FRAGMENTO DEL TEXTO:
La ruta del dragón Vietnam

No hay en el mundo muchas carreteras como esta. Discurre en paralelo al agua, pasa por encima del agua y en medio del agua. Trascurre entre pueblos flotantes, marionetas acuáticas, búfalos de agua, ondinas que viven detrás de cascadas y, sobre todo, bajo la tempestuosa mirada de un gigantesco dragón.

Estamos en Sapa, una pequeña ciudad al norte de Vietnam, en las montañas, a menos de cuarenta kilómetros de la frontera china. La mayoría de los habitantes -repartidos en un puñado de aldeas- pertenecen a los h’mong. En el siguiente valle habitan los dzao y en el que viene después los dzay, cada tribu con su propio idioma y vestimenta característica. Pero hay algo en lo que todos están de acuerdo; en la causa de los rayos cegadores y los truenos que rasgan la noche: un gigantesco dragón que vive en la niebla de las cumbres. Un día discurrió con una hermosísima ondina sobre lo que debía ocurrir con toda el agua que se precipita ensordecedoramente por las empinadas paredes montañosas sobre los valles. El dragón abogaba por un lago para que la gente tuviera siempre agua para beber. La ondina deseaba una cascada con un agua tan pura que limpiara siempre la mente y el alma de todo aquel que se bañara en ella. Pero no lograron ponerse de acuerdo, hoy en día el viajero encuentra ambos en la región de Sapa: el lago y la cascada. Los franceses, antaño señores coloniales de lo que se conocía como Indochina, apreciaban su puro clima de montaña. Durante los meses de sofocante calor tropical se mudaban a sus residencias veraniegas cien kilómetros al norte para huir del húmedo clima de Hanoi.
Seguimos las aguas plateadas de la cascada. Las gentes de este lugar cultivan maíz y arroz en las terrazas de las empinadas laderas. Aquí el agua lleva consigo arena roja y barro, va ganando en anchura y pasa a llamarse Song Hong, río Rojo. En sus orillas los búfalos de agua dormitan en el barro. Los bosques de la montaña han dado paso a los platanales, las terrazas a extensos campos de arroz. El verdor es intenso, exuberante.

Antes de que el Song Hong, convertido ahora en una ancha corriente, alcance Hanoi y su delta, nos desviamos a la derecha. Vietnam parece aquí un pueblo inacabable dispuesto a lo largo de una carretera dedicada al comercio. Mujeres menudas nos hacen señas delante de sus puestos de bambú. Al lado hay minitiendas en las que ofrecen desde CD hasta artilugios de pesca. A continuación, un pequeño mercado con inmensos jarrones estilo dinastía Ming en versión kitsch, y un poco más allá, talleres mecánicos. Dos cosas nunca faltan: ventiladores y capas de plástico para la lluvia. A la sombra de un mango, un espejo y una silla: un salón de peluquería para caballeros. La clientela espera acuclillada alrededor comentando fueras de juego y penaltis.
Dicen que los vietnamitas no les van a la zaga a los brasileños en su locura por el fútbol.

OBJETIVO PLANTEADO A: Según el fragmento, ¿a qué distancia de la frontera china se encuentra Sapa?
OBJETIVO PLANTEADO B: Reproduzca el pasaje del fragmento que comienza en "Seguimos las aguas" y termina en "es intenso, exuberante.", cambiando "platanales" por "bananales".

DATOS EXTRAÍDOS:
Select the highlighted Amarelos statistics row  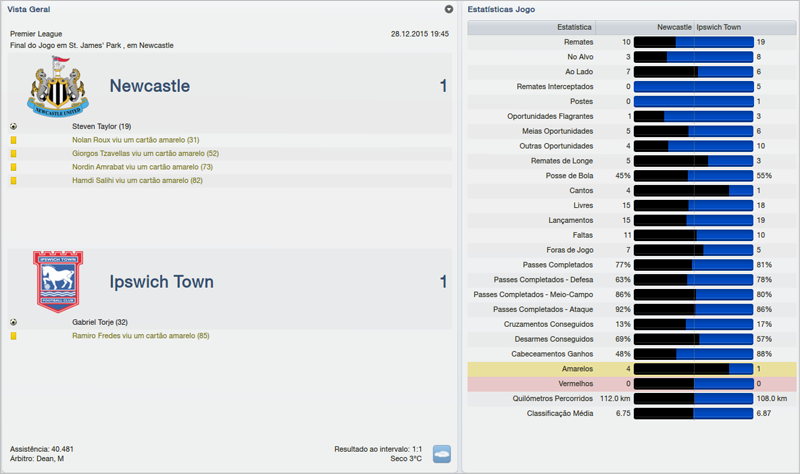tap(632, 369)
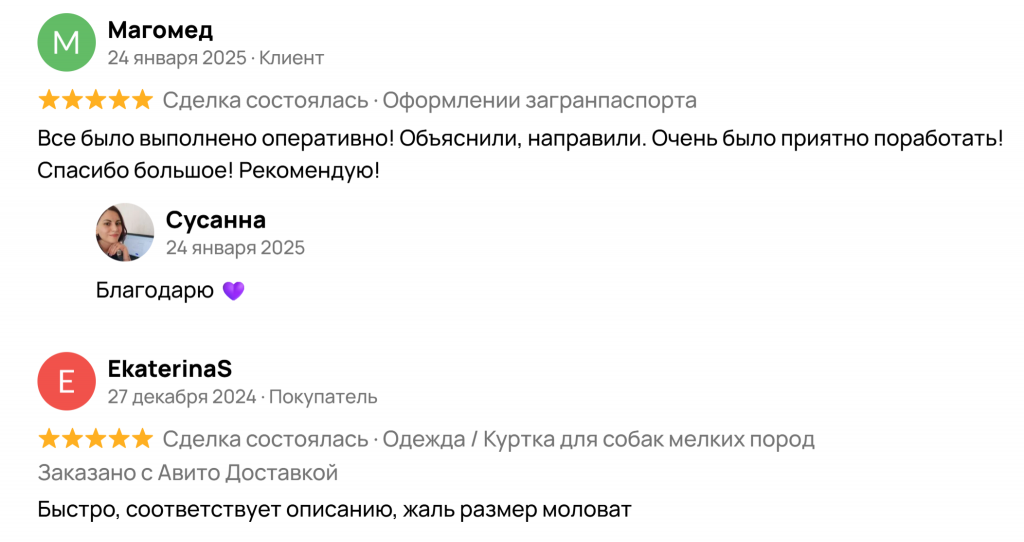Open seller name Сусанна
Viewport: 1024px width, 542px height.
coord(215,220)
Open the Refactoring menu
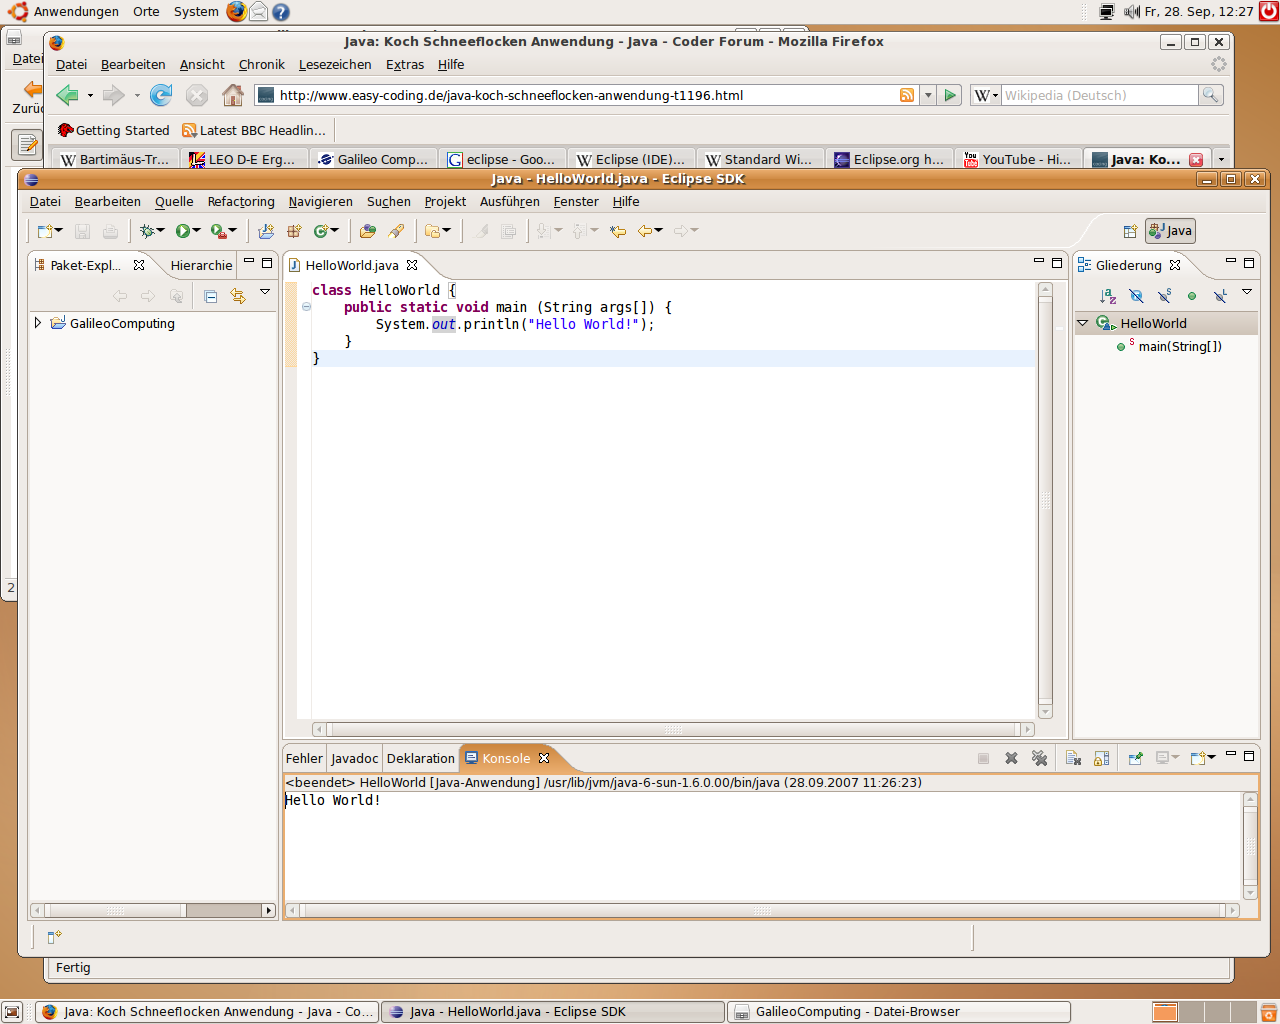1280x1024 pixels. pyautogui.click(x=241, y=202)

RESULTADO FINAL A: A menos de cuarenta kilómetros.

RESULTADO FINAL B:
Seguimos las aguas plateadas de la cascada. Las gentes de este lugar cultivan maíz y arroz en las terrazas de las empinadas laderas. Aquí el agua lleva consigo arena roja y barro, va ganando en anchura y pasa a llamarse Song Hong, río Rojo. En sus orillas los búfalos de agua dormitan en el barro. Los bosques de la montaña han dado paso a los bananales, las terrazas a extensos campos de arroz. El verdor es intenso, exuberante.